The resist technique has a different visual effect depending on the medium or combination of mediums it’s used with. In general, it indicates that the artist is a methodical worker, since it requires foresight to implement. When viewed closely, areas of artworks that have been created by resist techniques are often immediately easy to spot, since it’s clear that it’s the only way they could have been created. If the artist wants their work to feel spontaneous and immediate, this technique may be conceptually at odds. But if they would like the viewer to get a sense of their planning, preparation, and decisive image making, then the resist technique immediately conveys all of these.
When areas of an oil or acrylic painting are taped to retain their initial layers for later, the edges of these areas are often very sharp and crisp because of the taped edge, making it ideal for geometric, graphic, or architectural imagery. There may be a built-up physical ‘edge’ around the side of the tape, where the paint has been added thickly on top. This hard line could later be diffused by a brush if the tape is removed while the paint is still malleable. But often, the crisp edge is intended as an asset of the work. This gives paintings a sharp quality that is hard to replicate with any other method. Some artists may create very elaborate masked areas that they have cut with a knife to get away from the rigidity of the straight edge.
In watercolour or ink painting, masking fluid is used to block out areas of the paper that the artist wants to keep white. Since the fluid can be painted in any shape, it’s a more flexible technique. And is ideal for picking out tiny details that would be very difficult to retain through just painting around them, like tiny stars in a sky or the highlights in hair. This technique conveys the effect of preplanning and decisiveness, but it is also very easily changed or covered by rewetting the surrounding paint or covering it, since it won’t create a physical ridge like the previous example in oil or acrylic paint.
The resist technique in drawing often refers to works made with a wax, crayon, or oil pastel, which have later been washed over with a water-based media, like ink or watercolour. Since oil and water don’t mix, the oily drawn area will reject the water-based media, so only the surrounding paper will be coloured. This has the effect of a negative image, and feels more spontaneous than the other resist techniques because it’s mixed media. And it won’t have clean edges because of the inconsistent quality of line you can achieve with the oily drawing materials.
The resist technique is integral to etching processes, so it’s hard to conceptually consider it as an individual artistic choice. Perhaps it is more unusual to see etchings where no resist technique has been used, like a plate that has been created using hard or soft ground, with a unified duration of time in the acid across the whole plate.
The History of the Resist Technique
The history of the resist technique begins in fabric design production from early cultures across the world. There is evidence of the technique being used as early as 400 BC by the Egyptians, applying designs to mummy wrappings by covering them in wax and scratching the designs off, before dyeing them. Each dyeing practice involves applying a resistant material in patterns or shapes to resist the dye that the fabrics are dipped into.
Batik fabrics from Indonesia are incredibly complex examples of the resist technique, where the blocking of the design out with wax before the dyeing process is repeated many times in different colours to build up the entire design.
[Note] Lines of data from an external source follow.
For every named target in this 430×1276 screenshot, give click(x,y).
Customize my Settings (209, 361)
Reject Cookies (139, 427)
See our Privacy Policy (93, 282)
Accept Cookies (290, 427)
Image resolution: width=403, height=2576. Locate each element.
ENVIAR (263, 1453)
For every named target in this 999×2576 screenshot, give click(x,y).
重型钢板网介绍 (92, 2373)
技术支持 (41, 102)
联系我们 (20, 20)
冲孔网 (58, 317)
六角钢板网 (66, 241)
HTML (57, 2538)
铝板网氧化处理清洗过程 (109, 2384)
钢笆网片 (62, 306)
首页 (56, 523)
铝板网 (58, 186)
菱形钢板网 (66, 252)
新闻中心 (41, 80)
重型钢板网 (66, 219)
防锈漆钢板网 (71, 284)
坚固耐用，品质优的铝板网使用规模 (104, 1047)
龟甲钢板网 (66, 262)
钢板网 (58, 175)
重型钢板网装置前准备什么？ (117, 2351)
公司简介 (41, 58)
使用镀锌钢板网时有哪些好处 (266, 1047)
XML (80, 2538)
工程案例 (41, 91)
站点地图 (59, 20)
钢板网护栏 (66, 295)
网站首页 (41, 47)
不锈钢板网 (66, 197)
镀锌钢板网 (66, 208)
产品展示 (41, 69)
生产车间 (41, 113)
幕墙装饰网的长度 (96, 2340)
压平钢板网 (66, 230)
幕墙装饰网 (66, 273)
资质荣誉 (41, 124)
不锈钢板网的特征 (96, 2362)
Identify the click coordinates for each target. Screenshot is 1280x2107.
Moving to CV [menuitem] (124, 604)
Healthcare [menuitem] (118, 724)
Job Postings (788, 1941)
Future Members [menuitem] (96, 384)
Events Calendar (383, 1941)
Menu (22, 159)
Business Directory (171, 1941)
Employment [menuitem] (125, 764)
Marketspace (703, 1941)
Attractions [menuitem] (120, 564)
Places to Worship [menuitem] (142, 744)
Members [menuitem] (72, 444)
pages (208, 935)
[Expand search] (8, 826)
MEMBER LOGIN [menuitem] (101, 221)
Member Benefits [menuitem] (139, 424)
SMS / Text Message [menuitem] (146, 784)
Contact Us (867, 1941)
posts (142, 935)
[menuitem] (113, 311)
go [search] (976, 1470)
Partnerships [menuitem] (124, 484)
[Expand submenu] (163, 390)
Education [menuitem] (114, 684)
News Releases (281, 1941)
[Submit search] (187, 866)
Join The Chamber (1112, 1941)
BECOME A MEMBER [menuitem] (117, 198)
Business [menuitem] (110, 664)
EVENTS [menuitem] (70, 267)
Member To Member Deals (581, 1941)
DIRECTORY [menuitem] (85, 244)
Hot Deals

Panel of Wayang Puppets, 19th Century
Unknown artist, Indonesia
Wax resist dyeing (batik) on plain weave, 200 x 53.3 cm | 78.7 x 21 in
Smithsonian
In China, during the Sui and Tang dynasties (581-907 AD), beeswax was most commonly used to create intricate designs on fabric to resist the dye, known as làrǎn (蜡染). This tradition is still carried out today in Guizhou, Yunnan, and Guangxi.
Yoruba textile art, also known as Adire, from Nigeria, has been practiced since the 1800s to this day. A variety of different techniques are used to resist the dye to create different imagery, such as Oniko, which involves tying small circles of fabric around small objects like pebbles to create a circular pattern, and Eleko, which describes fabrics patterned by creating a resist technique with starch made from cassava flour, applied through a stencil or painted freehand.

Alokun, Date Unknown
Yoruba Artist, Nigeria
Adire eleko on cotton cloth, 190.82 x 173.04 cm | 75.2 x 68.2 in
Minneapolis Institute of Art
The resist technique in fine art is probably most well-known from Henry Moore’s drawings. He mastered the technique in the 1940s after the outbreak of World War II, when his home and studio in London were bombed. He took refuge amongst the population of the city in the London Underground tunnels being used as bomb shelters. He completed two sketchbooks of shelter drawings, some of which he developed into separate works later. Using the wax resist technique with light pastels (often white), he layered these drawings with watercolours, pencil and inks, to develop haunting sculptural figures.
By the 1930s, Moore was already a very successful sculptor, and without access to his studio in the Blitz era, the wax resist technique allowed him to create the kind of texture and form that he’d been used to carving out in stone. The drawings have incredible depth and weight, as seen in At the Coal Face. A Miner Pushing A Tub, where we see a miner during the war effort throwing his whole weight against a heavy metal cart, with others toiling in the background. The wax crayon he was using to resist his ink and watercolours can be seen in the eerie highlights of the drawing.

At the Coal Face. A Miner Pushing A Tub, 1942
Henry Moore
Crayon, ink, watercolour, gouache and chalk on paper, 32.3 x 65.2 cm | 12.7 x 25.7 in,
Imperial War Museum
Printmakers also utilise a couple of different resist techniques in etching to block or ‘stop out’ the acid from eating into areas of the plate that they want to keep lighter when it’s printed later. When using an aquatint, layers of varnish are successively applied to the plate to resist the acid and create a gradation of tone. In Interior of a Military Hospital by Delacroix, we see a really clear example of etching aquatint in two stages. First, he has applied varnish to all of the areas that are white on the print to protect them from the acid. He then etched the entire plate to create the grey midtone. If you printed the plate at this stage it would just be white and grey. Next, the plate is removed from the acid, and another layer of varnish is applied over all of the areas of the plate he wanted to keep as this grey midtone. The next dip in the acid etched all of the plate left out of the resist technique, to create the darkest tone.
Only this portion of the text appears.